• _Problem statement_
Only the lines from the one containing "Where should I click to: Open the" through the end of the entries should be returned, exactly as they are, with the pictures omitted.

Extracted data entries:
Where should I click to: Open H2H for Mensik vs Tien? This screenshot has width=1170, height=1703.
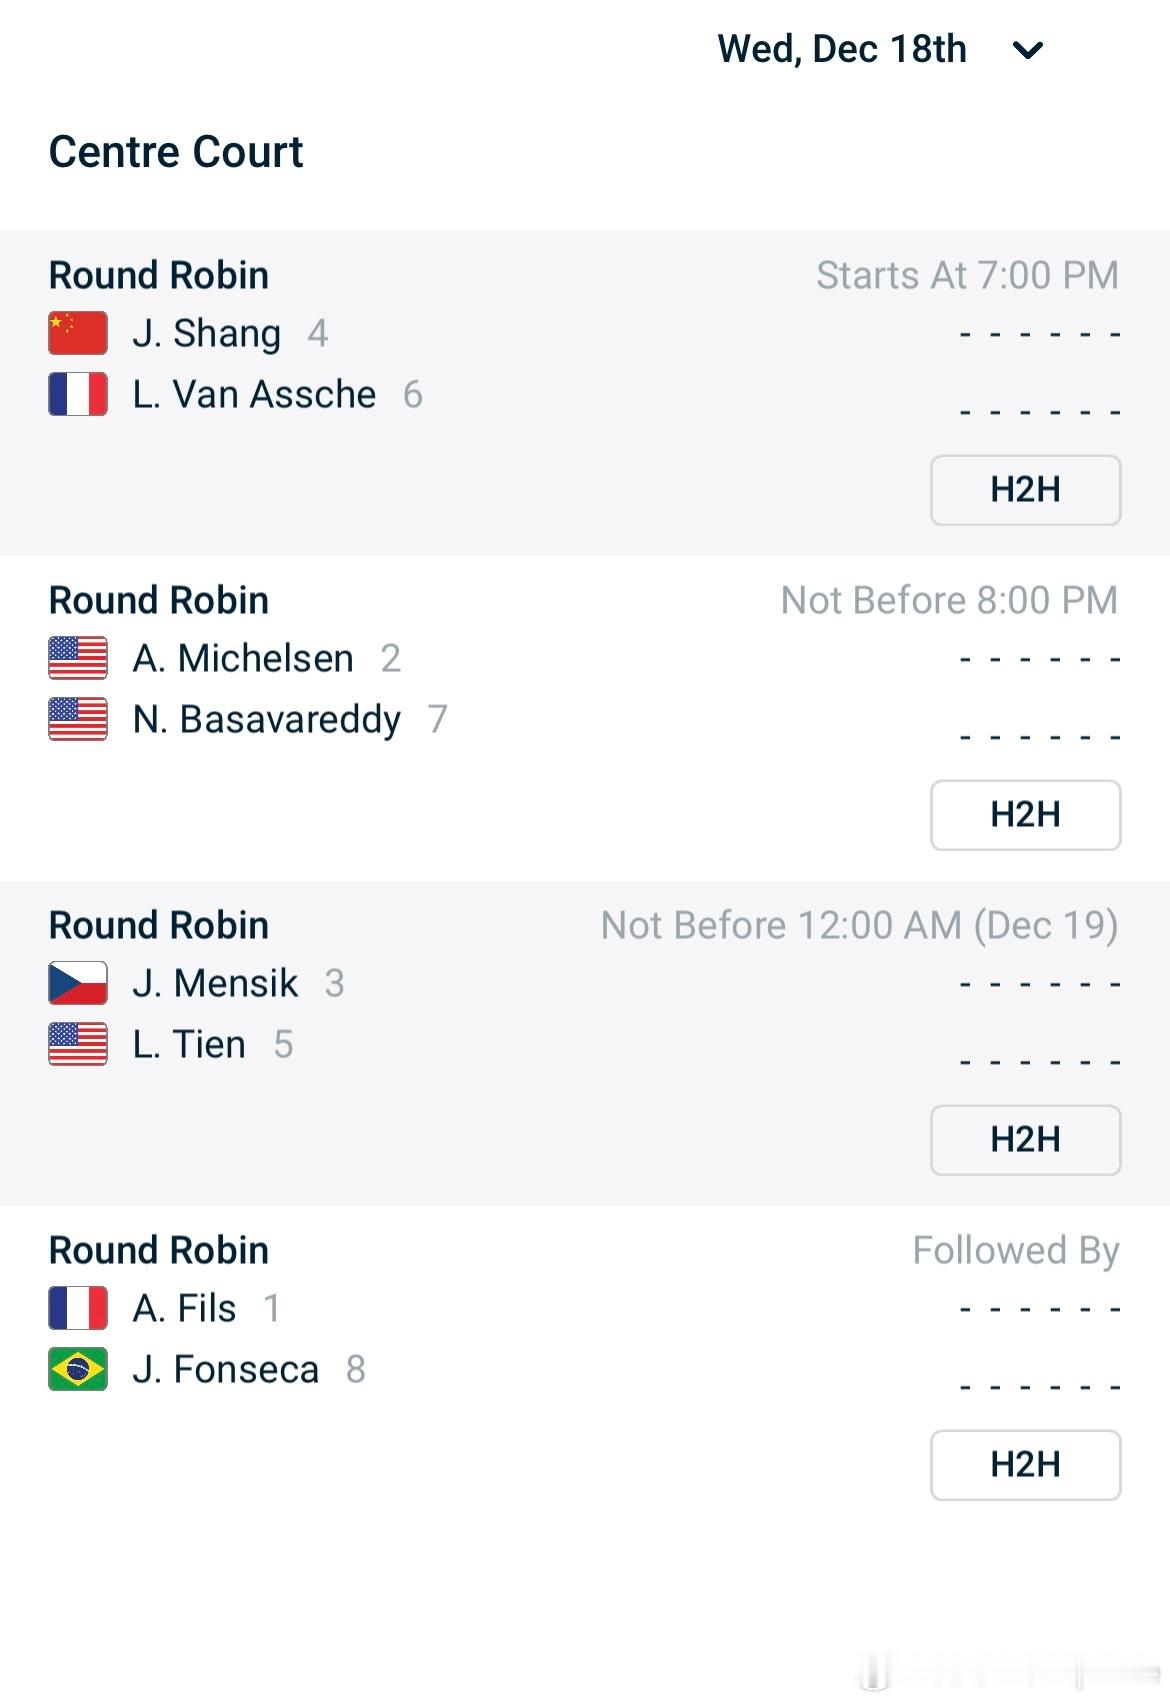pyautogui.click(x=1025, y=1140)
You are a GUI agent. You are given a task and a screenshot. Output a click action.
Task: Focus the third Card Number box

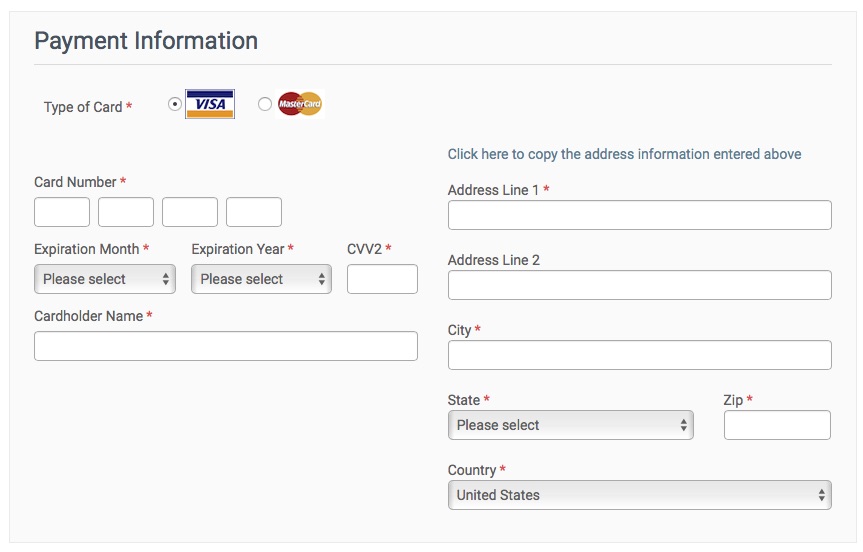[x=190, y=212]

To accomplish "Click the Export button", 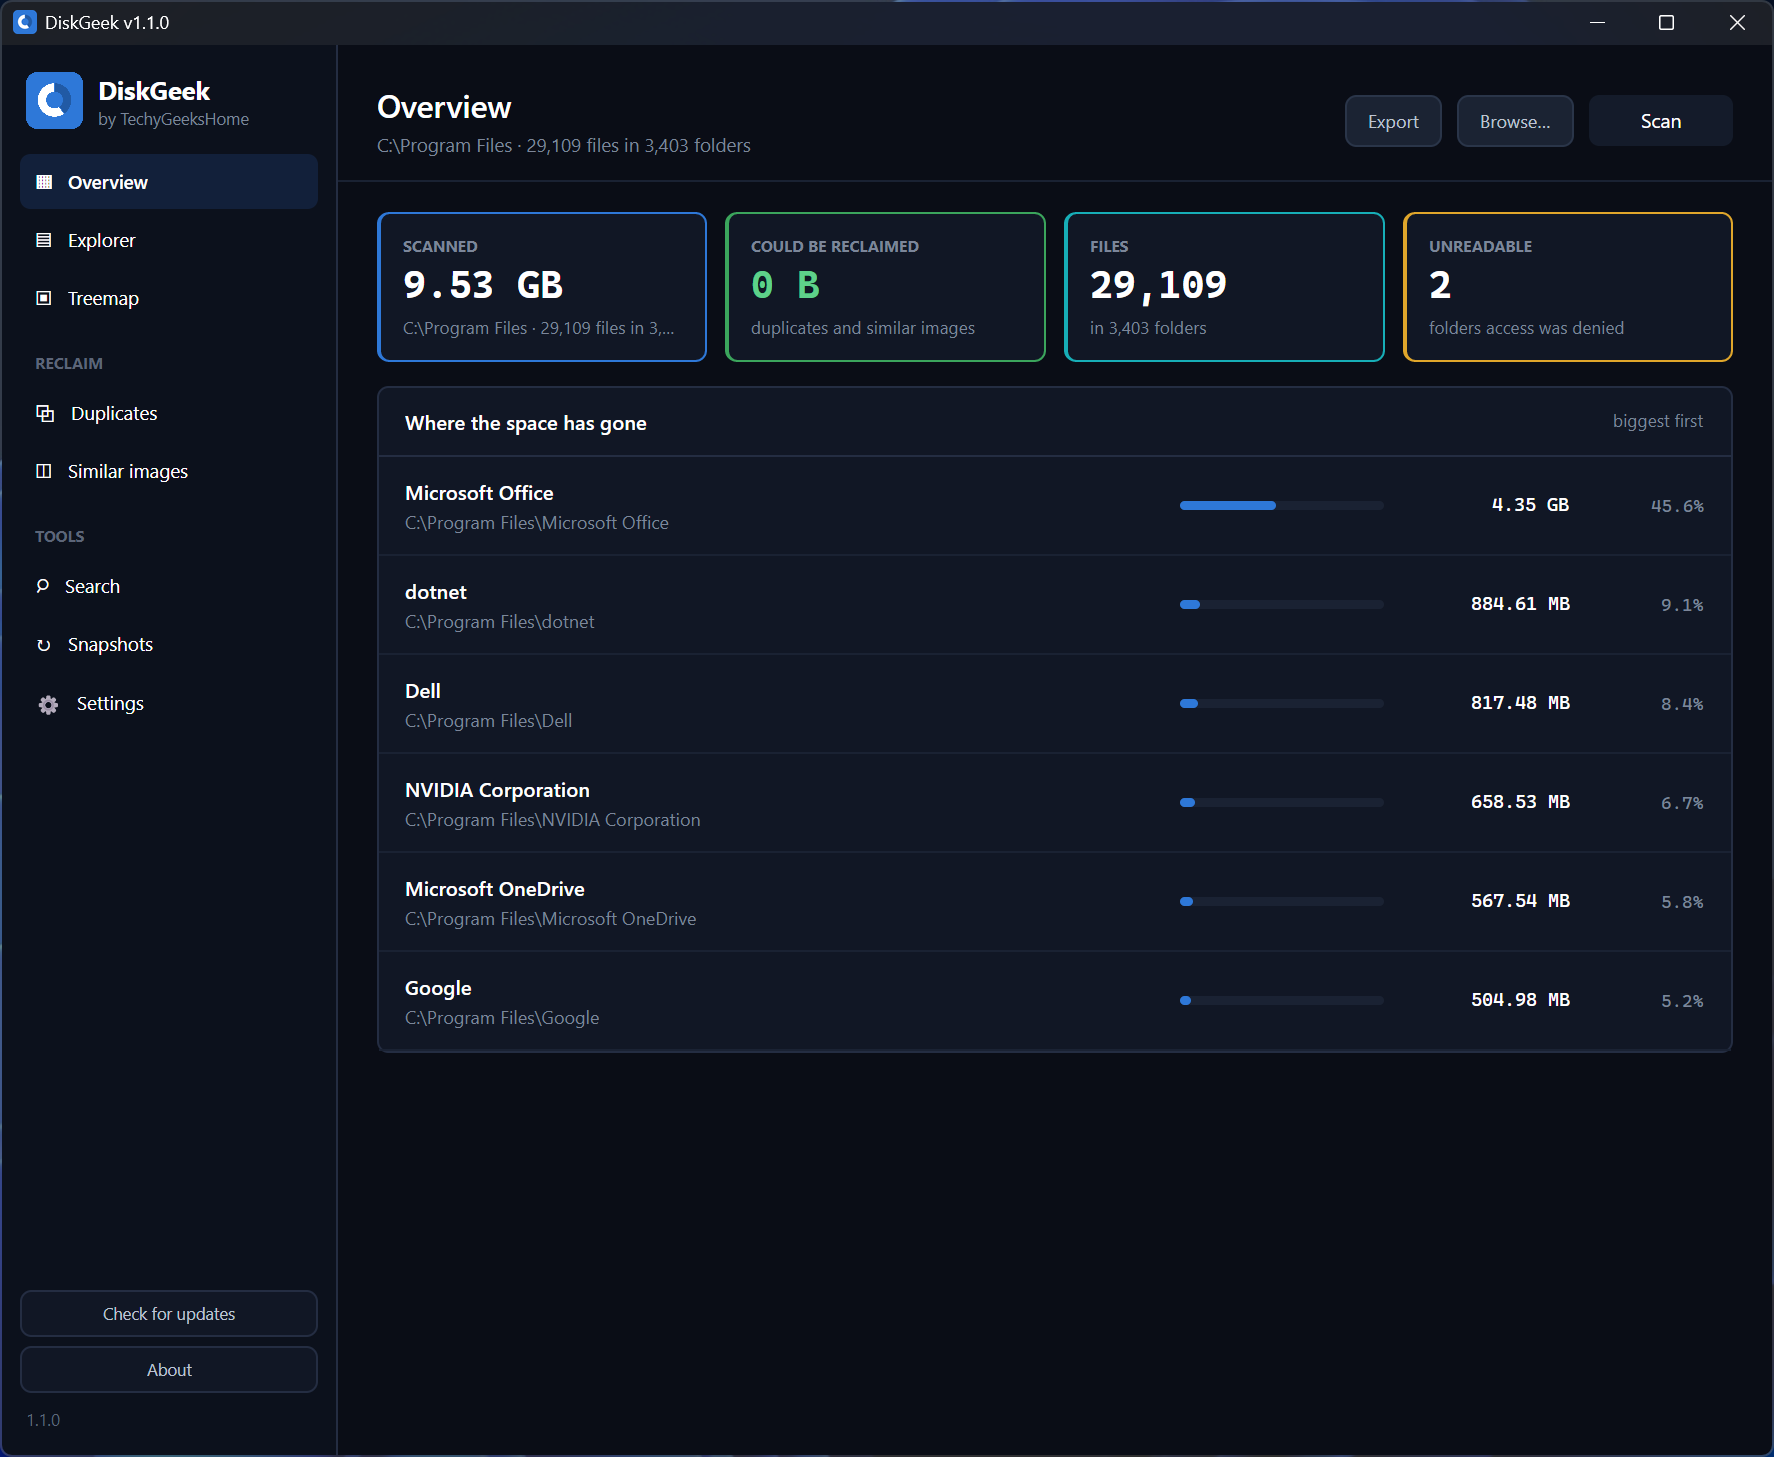I will pos(1393,121).
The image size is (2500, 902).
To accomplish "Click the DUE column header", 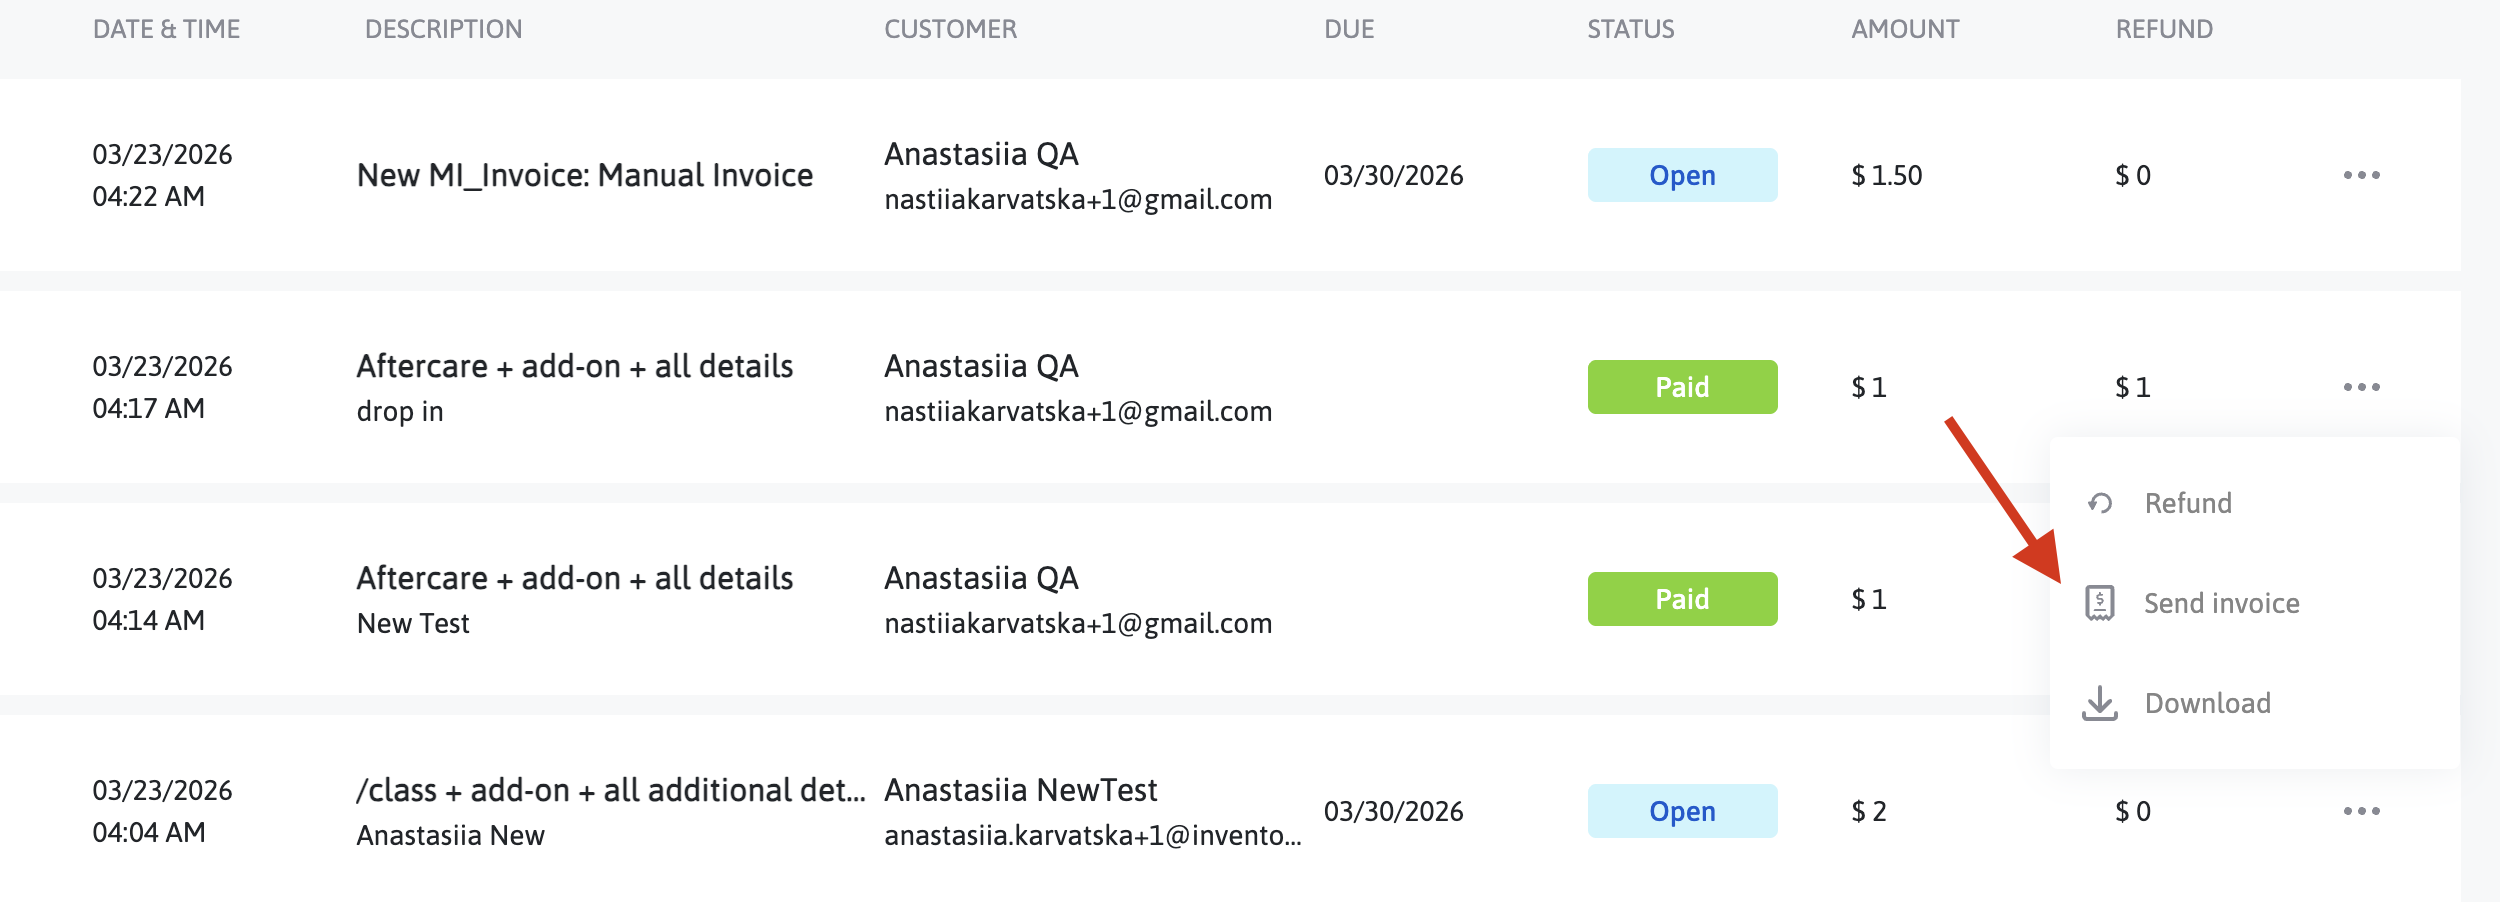I will pyautogui.click(x=1349, y=29).
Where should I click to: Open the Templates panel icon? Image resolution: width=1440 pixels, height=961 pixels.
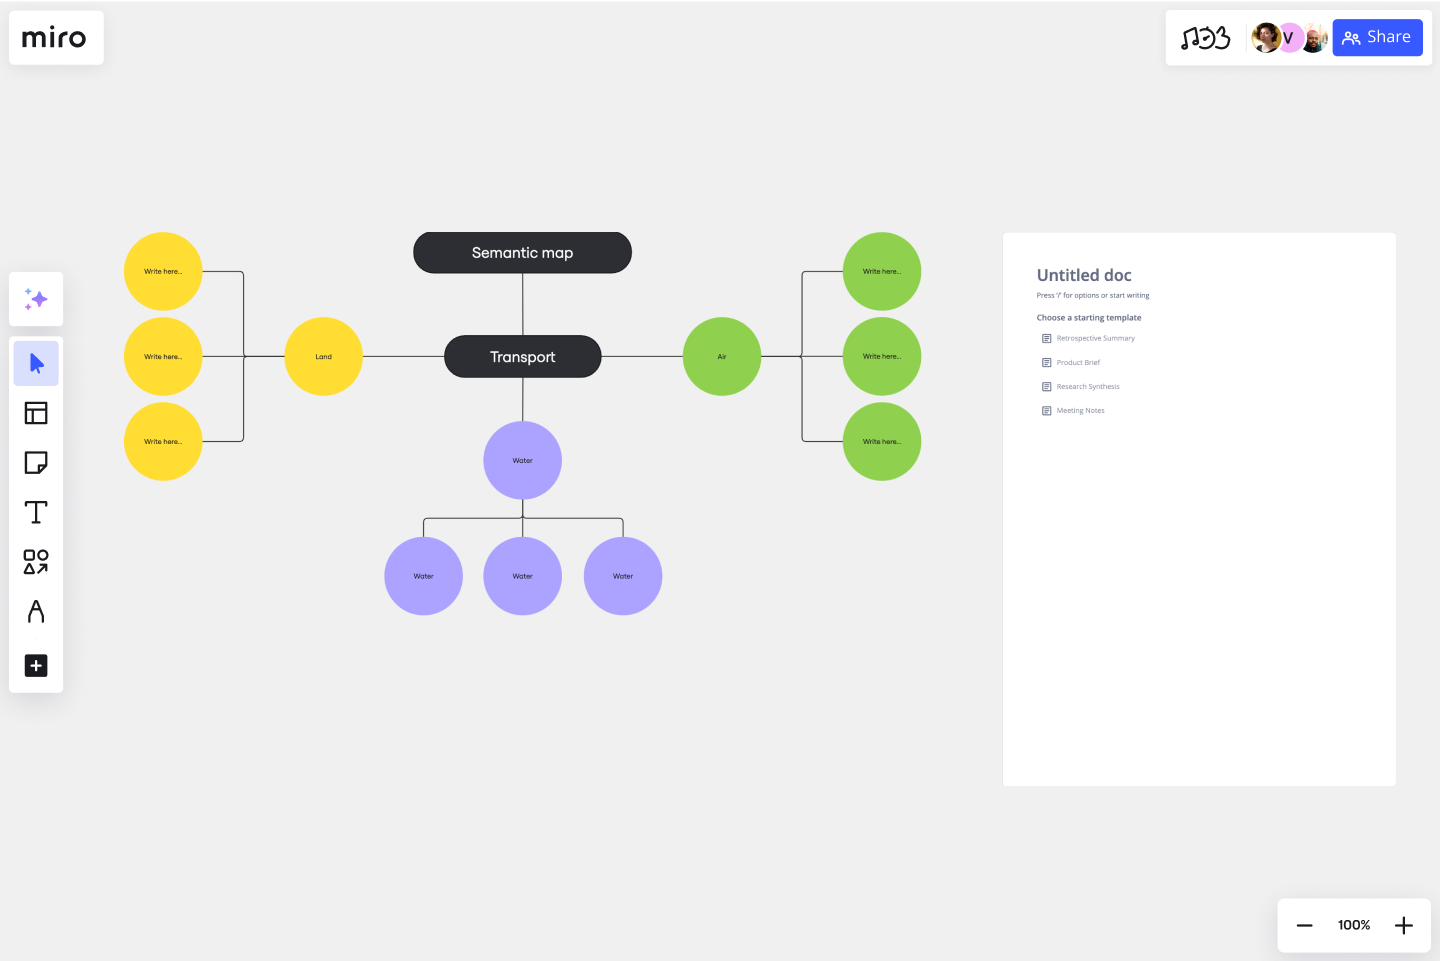point(36,412)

• _Answer section_
Where should I click to: Open the Templates panel icon? Image resolution: width=1440 pixels, height=961 pixels.
point(36,412)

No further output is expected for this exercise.